Here is a summary of the advantages of AC motors over DC in a golf-utility vehicle:

• Faster acceleration
• More power under a load
   (think 4 passengers, climbing a hill)
• Improved downhill braking
• Higher top speed
• More efficient regeneration
• Less Maintenance Cost
• Less energy used to recharge and to operate

Anyone who has driven the classic 36 and 48 Volt DC powered golf and utility vehicles knows that they slow down going up hills...the steeper the hill, the slower the speed. The same is true for a DC utility vehicle carrying a load...say a 4 passenger. The more the load, the slower the speed.
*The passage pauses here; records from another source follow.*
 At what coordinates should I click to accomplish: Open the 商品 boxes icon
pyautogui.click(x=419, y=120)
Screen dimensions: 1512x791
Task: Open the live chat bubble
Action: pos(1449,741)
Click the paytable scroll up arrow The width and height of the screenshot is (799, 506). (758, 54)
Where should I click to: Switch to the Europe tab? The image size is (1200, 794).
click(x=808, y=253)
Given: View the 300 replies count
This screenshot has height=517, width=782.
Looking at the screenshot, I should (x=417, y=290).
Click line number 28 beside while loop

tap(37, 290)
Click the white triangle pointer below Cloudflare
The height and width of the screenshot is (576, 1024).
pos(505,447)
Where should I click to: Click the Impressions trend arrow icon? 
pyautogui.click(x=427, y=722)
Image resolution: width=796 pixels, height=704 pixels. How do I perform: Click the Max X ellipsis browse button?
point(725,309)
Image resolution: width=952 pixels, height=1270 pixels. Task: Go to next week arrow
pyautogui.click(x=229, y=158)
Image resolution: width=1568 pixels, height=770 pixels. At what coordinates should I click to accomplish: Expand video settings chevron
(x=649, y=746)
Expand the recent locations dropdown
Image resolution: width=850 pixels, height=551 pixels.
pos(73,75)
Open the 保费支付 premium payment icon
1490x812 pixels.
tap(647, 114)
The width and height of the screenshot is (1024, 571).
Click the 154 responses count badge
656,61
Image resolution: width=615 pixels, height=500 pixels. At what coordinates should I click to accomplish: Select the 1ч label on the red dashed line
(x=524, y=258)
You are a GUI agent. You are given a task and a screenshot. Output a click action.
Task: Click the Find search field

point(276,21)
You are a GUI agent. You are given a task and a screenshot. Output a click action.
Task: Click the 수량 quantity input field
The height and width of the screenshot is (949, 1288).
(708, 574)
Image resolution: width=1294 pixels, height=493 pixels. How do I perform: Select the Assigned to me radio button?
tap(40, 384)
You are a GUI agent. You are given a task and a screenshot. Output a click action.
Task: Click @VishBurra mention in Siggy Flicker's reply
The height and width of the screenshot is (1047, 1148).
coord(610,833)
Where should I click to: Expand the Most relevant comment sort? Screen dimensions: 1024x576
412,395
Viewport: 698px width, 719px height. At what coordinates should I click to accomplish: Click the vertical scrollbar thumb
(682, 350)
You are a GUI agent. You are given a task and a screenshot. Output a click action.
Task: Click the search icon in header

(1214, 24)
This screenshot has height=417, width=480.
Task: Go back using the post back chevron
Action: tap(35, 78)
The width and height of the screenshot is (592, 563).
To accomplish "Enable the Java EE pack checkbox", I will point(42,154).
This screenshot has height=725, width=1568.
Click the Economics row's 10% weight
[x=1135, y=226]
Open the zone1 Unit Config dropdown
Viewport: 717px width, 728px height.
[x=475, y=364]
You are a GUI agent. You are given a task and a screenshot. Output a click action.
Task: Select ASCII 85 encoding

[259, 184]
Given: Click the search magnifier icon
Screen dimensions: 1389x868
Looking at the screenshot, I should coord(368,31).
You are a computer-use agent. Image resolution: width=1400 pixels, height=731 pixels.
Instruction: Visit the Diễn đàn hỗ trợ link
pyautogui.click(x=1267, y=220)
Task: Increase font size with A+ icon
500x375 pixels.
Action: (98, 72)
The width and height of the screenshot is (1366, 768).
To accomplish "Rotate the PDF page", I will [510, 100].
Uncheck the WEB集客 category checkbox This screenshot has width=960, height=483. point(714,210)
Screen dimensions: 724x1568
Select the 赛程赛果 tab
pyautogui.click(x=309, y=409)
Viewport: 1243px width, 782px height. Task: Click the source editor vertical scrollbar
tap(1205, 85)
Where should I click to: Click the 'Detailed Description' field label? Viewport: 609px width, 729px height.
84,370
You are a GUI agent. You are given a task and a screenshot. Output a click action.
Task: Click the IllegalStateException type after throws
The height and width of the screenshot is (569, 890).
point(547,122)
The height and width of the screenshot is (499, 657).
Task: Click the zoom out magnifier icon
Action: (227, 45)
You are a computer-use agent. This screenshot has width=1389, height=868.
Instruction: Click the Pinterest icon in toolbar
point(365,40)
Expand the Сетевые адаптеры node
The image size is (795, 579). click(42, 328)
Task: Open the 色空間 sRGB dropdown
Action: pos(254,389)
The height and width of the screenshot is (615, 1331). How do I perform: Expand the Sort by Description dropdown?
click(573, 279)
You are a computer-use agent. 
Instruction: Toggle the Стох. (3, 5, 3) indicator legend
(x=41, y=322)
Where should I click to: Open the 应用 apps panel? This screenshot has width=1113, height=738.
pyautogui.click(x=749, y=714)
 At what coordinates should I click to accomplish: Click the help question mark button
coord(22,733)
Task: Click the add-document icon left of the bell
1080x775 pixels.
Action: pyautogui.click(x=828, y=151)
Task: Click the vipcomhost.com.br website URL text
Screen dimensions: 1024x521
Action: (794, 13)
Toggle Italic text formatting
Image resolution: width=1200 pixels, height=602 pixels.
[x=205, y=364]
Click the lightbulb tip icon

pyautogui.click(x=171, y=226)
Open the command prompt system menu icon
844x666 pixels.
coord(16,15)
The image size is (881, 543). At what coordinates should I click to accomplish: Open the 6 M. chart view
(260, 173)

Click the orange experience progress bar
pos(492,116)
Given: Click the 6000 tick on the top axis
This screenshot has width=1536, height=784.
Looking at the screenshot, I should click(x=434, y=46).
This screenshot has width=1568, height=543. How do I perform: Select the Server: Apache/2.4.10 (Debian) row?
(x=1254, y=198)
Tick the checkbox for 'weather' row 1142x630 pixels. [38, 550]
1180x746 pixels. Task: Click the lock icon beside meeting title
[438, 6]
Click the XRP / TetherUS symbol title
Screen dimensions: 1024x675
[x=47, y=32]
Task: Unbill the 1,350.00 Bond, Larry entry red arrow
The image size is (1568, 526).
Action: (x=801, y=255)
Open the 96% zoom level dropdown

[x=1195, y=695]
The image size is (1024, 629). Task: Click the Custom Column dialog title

With the new Yamaha AC powered electric vehicles, the acceleration and speed under load an up hills will be the most noticeable difference.

For those who want more details, here is a technical overview:

AC Electric Motors versus DC Motors

Here is how it works: The DC (direct current) power of a 48-volt battery pack is inverted to a 3-phase AC signal to power an 18hp, 3-phase, AC induction motor. The motor bolts right up to the existing transaxle. The Yamaha AC powered vehicles use a controller designed and built by Toyota and is DC to AC inverter/controller combo. It is somewhat similar to the DC electronic speed controllers found in modern golf carts and utility vehicles but it is a tad more complicated. It not only changes the DC to 3-phase AC, and back again for regen, it also controls the motor speed according to pedal position. AC delivers a lot of power under a load, like climbing hills with four passengers aboard, and it provides significant electric motor braking down to ½ mph. In other words, the speed of the car is proportional to the position of the pedal, uphill & down. Features like top speed and regen characteristics are programmable. The performance characteristics of AC are a leap above its DC counterpart, even given the regen features of modern DC motors & controllers. AC has been slow to come to the golf cart market because of the engineering & programming complexity of the inverter/speed controller and because of the cost.

The AC motors start to make sense when more voltage is used and high end speed is desired. The AC motors are capable of higher RPM’s and can easily produce higher speeds, their brushless design means less maintenance cost, the reduced friction increases efficiency, adding to the vehicles range.

An AC motor can give a wider band of power performance generous low end torque along with superior high end speed. In most DC applications, there is a trade off with either low end torque motors or high speed motors, sacrificing one over the other.

The lift truck industry has moved almost exclusively to AC motors for electric forklifts for most of the reasons listed above. Commercial users appreciate the improved range and lower maintenance cost.

A recent independent analysis by utility Southern California Edison (SCE) demonstrated that an AC powered electric vehicle, with an AC Drive, full-time regenerative braking can be as much as 39 percent more energy efficient than traditional DC-powered vehicles.  According to SCE’s results, energy efficiency improved by well over 30 percent with the AC model. The AC motor also enabled the vehicle to maintain higher performance than DC-powered vehicles as batteries lose energy over the course of daily use.   An AC powered utility vehicle requires less energy to charge and operate, minimizing the vehicle’s "carbon footprint" and reducing hazardous waste.